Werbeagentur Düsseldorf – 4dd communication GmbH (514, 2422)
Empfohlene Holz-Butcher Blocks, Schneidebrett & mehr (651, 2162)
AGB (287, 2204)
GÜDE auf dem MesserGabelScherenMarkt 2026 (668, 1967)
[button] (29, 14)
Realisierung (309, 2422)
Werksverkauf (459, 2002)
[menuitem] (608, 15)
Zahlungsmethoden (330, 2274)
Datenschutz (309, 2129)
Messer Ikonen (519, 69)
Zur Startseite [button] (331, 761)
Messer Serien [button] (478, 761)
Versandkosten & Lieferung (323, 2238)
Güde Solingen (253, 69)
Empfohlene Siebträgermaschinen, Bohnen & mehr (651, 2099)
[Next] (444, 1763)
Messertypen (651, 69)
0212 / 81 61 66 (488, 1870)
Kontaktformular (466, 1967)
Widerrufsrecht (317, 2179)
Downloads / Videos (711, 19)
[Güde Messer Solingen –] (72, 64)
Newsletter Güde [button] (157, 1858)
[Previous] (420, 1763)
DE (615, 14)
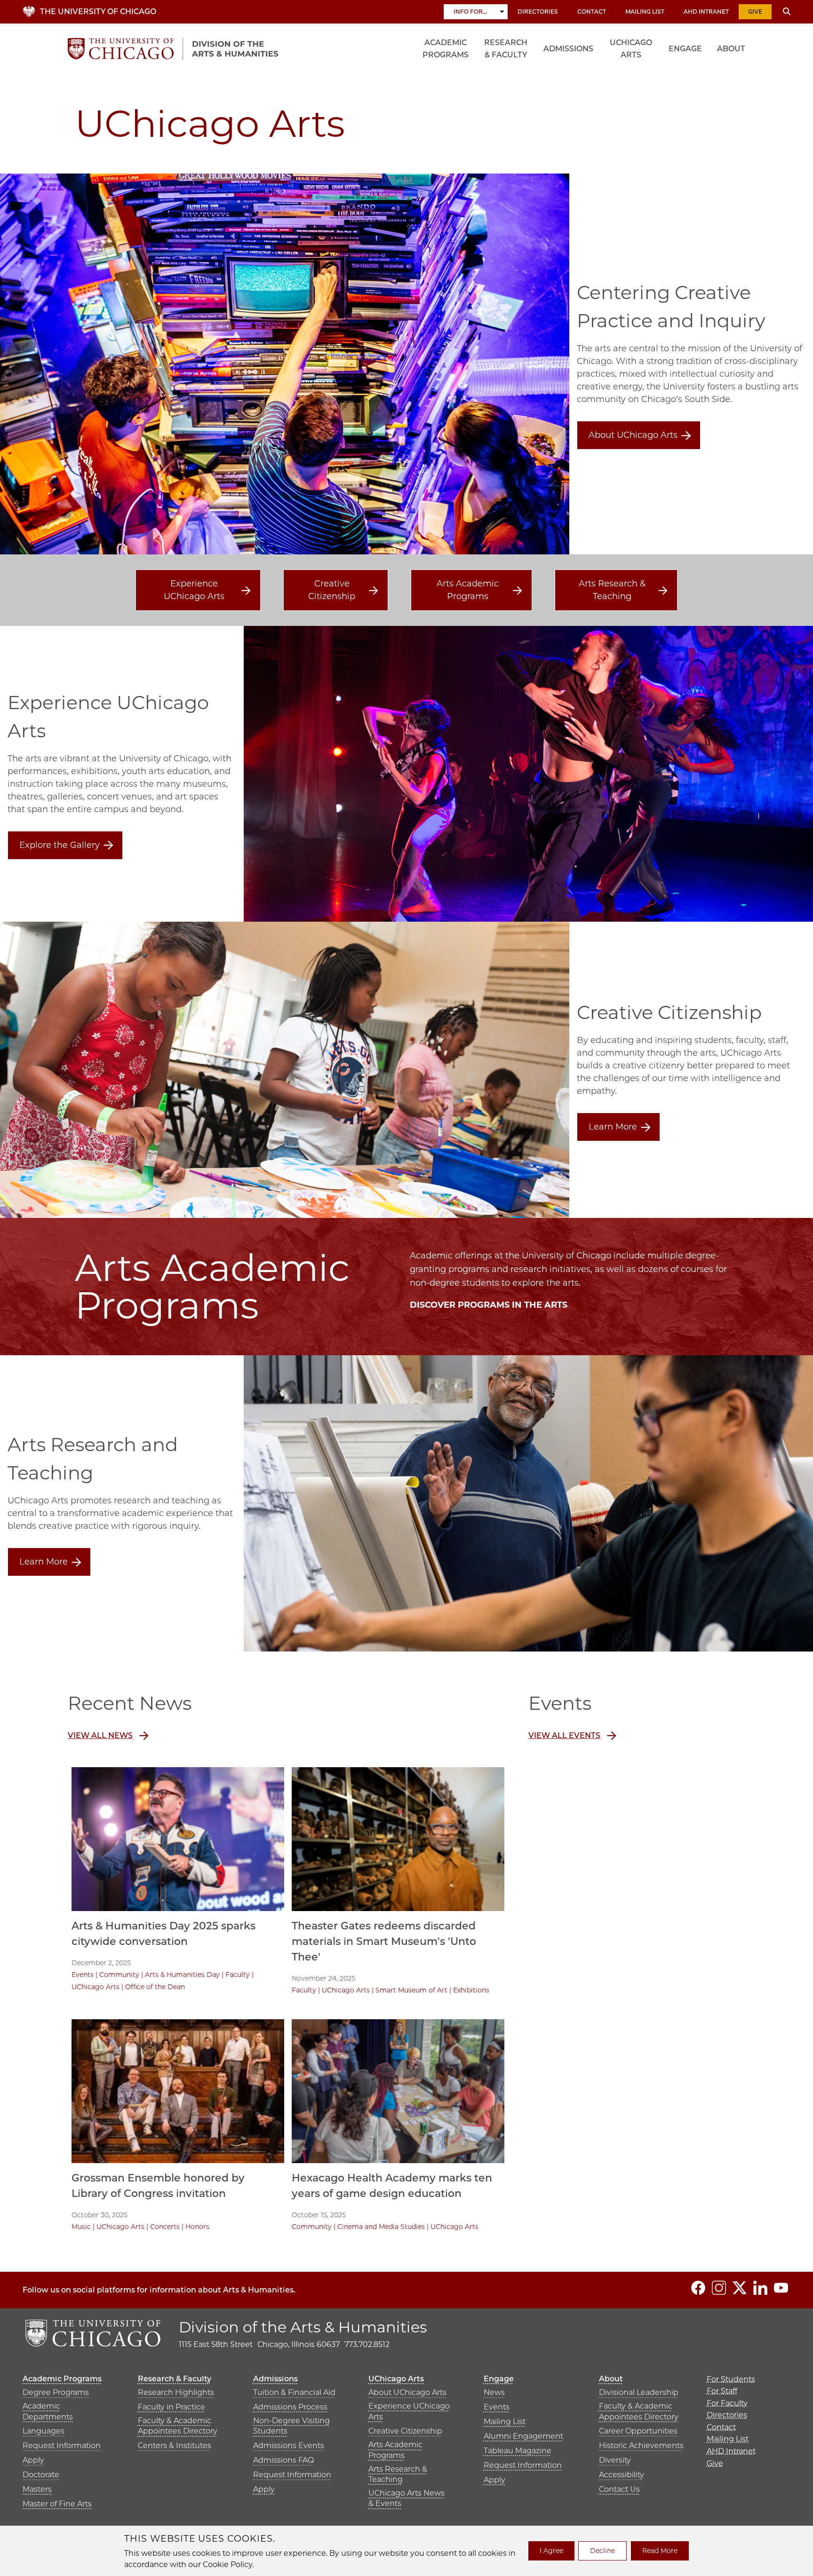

* * *

Begin with the line that contains "Messertypen (651, 69)" and repeat every line through the end of the data, exactly and only those lines, leaving out the pictures.

Response for this exercise -
Messertypen (651, 69)
0212 / 81 61 66 (488, 1870)
Kontaktformular (466, 1967)
Widerrufsrecht (317, 2179)
Downloads / Videos (711, 19)
[Güde Messer Solingen –] (72, 64)
Newsletter Güde [button] (157, 1858)
[Previous] (420, 1763)
DE (615, 14)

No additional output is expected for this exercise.